Amigos do Cineclube,
Desculpem lá, mas não concordo nada com a passagem de filmes no Pátio das Letras, para máis filmes de culto que devem ser vistos em total ambiente cinéfilo para serem sentidos e apreendidos tão próximo quanto possível da arte do Realizador.
Ver um filme destes num bar onde uns, cinéfilos, querem ver a carne e a alma do filme, e outros, da noite, bebem e conversam nas mesas se não riem mesmo com o filme, é muito pior que ir ao shopping e apanhar uma enchente a triturar pipocas.

anabela moutinho disse...

Amigo José Neves,

obrigada pela sua opinião. Um reparo: o filme não será visto num bar, mas sim no recato, e bem agradável (aquecimento, sofás, almofadas e até mantas!!), de um espaço fechado com um ecrã bem maior do que o de uma tv caseira.

Mesmo quando lá promovemos o Ciclo de Cinema Iraniano, em Julho passado, em que, por ser Verão, o espaço não estava fechado, como pode compreender o bar estava aberto mas não debitava música nem havia pessoas a fazer barulho: porque estava a acontecer uma sessão de cinema.

Outro exemplo: no ano do nosso 50º aniversário - 2006 - exibimos m longuíssimo ciclo de 50 filmes/sessões n'Os Artistas que, como sabe, tem um bar muitíssimo movimentado. Mas as sessões decorreram no Salão, e a actividade do bar, enquanto espaço com música própria, era suspensa enquanto decorriam os filmes.

Dados extraídos =
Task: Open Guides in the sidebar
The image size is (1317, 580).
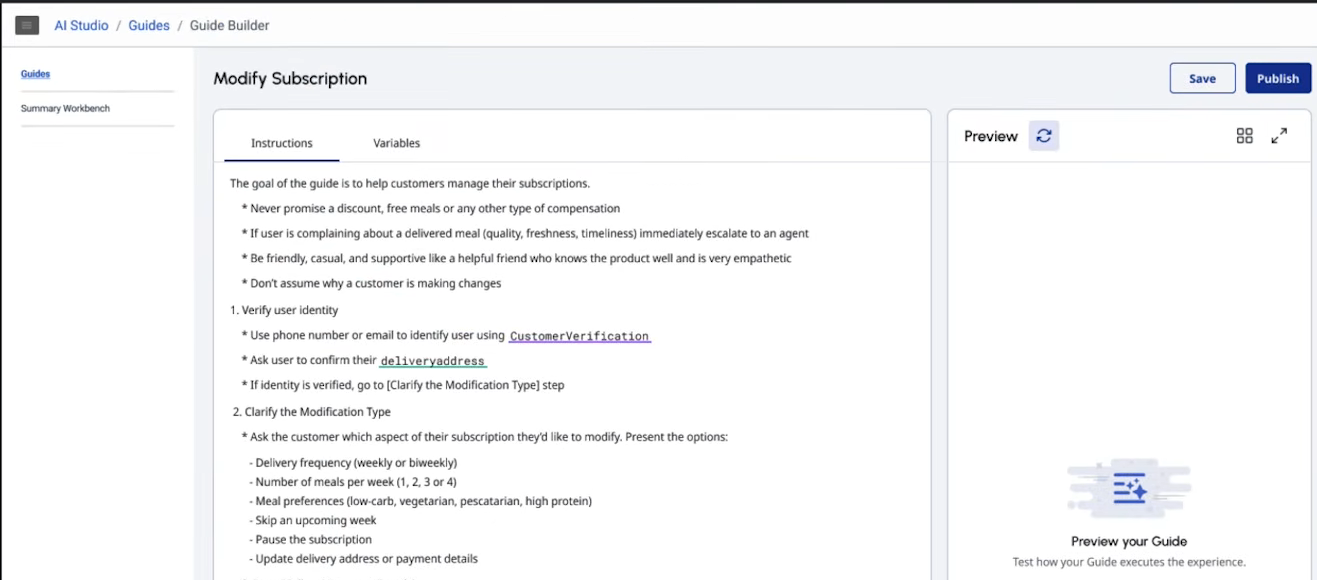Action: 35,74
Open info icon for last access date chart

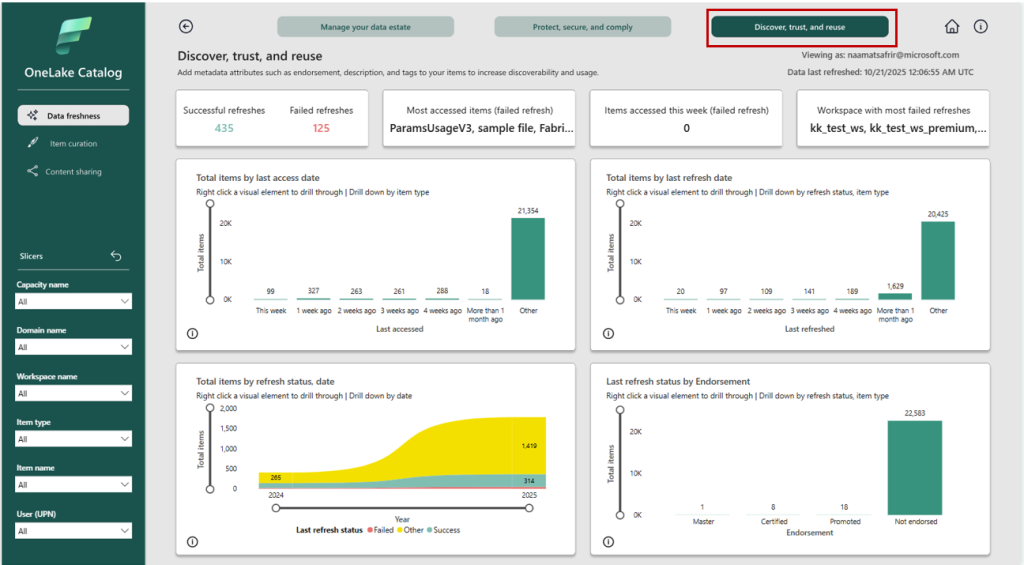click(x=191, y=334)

--

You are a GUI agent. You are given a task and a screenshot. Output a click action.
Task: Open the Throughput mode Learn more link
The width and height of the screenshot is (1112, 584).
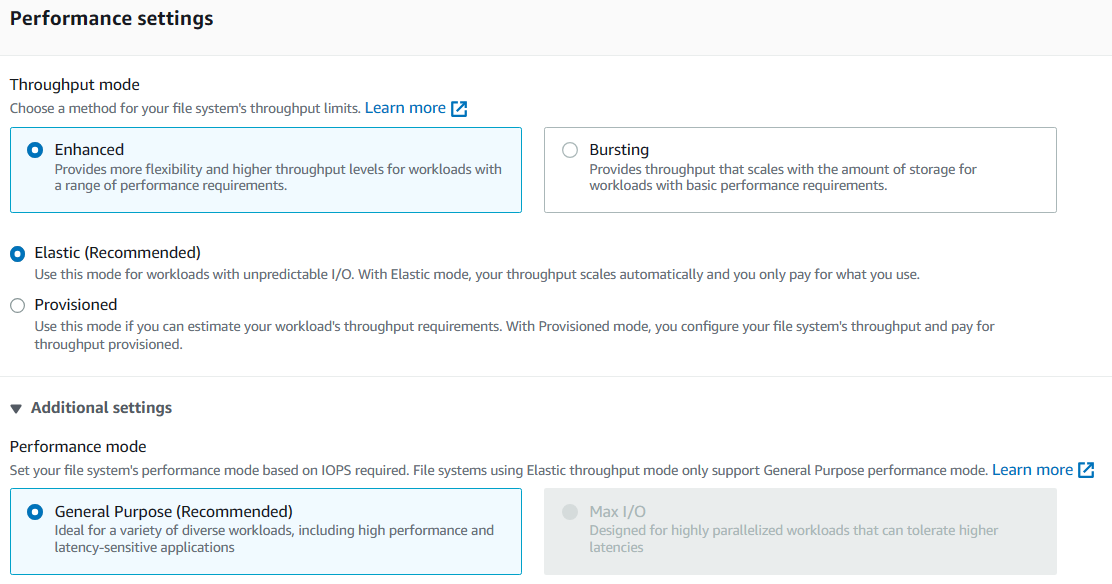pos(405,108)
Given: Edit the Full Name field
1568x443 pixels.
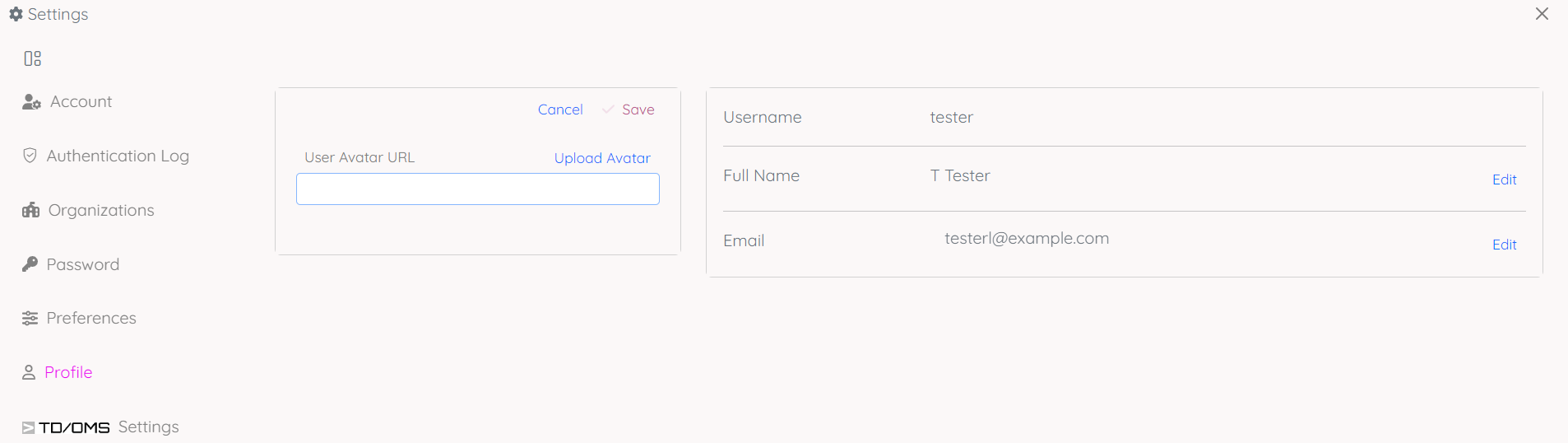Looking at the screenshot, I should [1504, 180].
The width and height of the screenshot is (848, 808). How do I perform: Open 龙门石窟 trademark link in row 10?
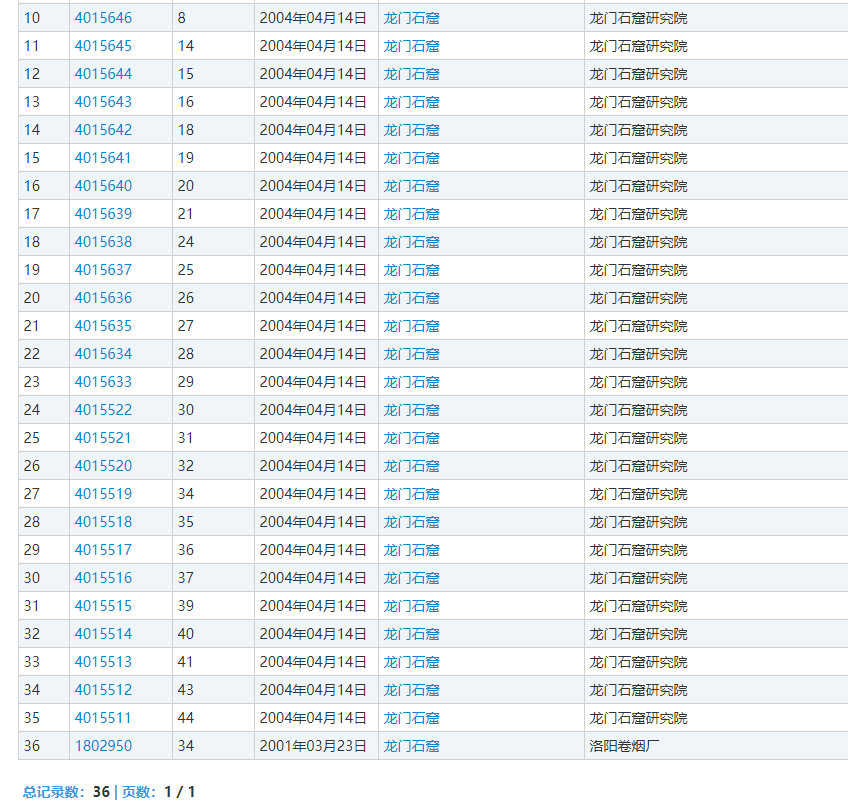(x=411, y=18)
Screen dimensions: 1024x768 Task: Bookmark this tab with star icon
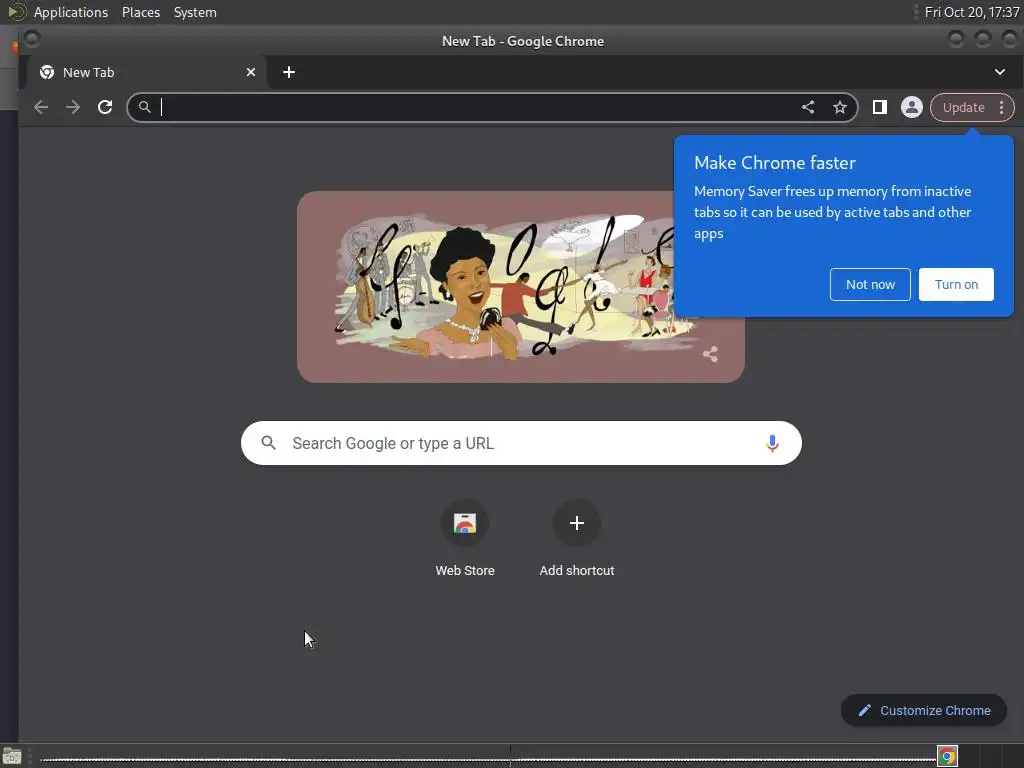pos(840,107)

Problema a resolver = Continue, por favor, a troca de comentários sobre as sessões do Cineclube no Pátio das Letras a partir do ponto em que termina.

Resposta em baixo =
Bar aberto no Pátio - a quem de novo agradecemos a prontidão com que nos acolheram, nesta aflição de última hora de necessidade de mudança de local para este Ciclo - quer unicamente dizer que, tal como dantes acontecia no IPJ, o café está aberto e, portanto, podem os espectadores beber o seu cafézinho ou seja o que for antes da sessão ou no intervalo dela.

E isso parece-nos muito bem. :-)

Dê o benefício da dúvida e apareça. Lá nos encontraríamos esta noite para avaliar as condições. Quer?

(todo este comentário poderia ter sido resumido nisto: acha que nós alguma vez exibiriamos um filme 'num bar e outros, da noite, bebem e conversam nas mesas se não riem mesmo com o filme'? conhece-nos assim tão mal e a todas as sessões que fizemos ao longo de 54 anos de história?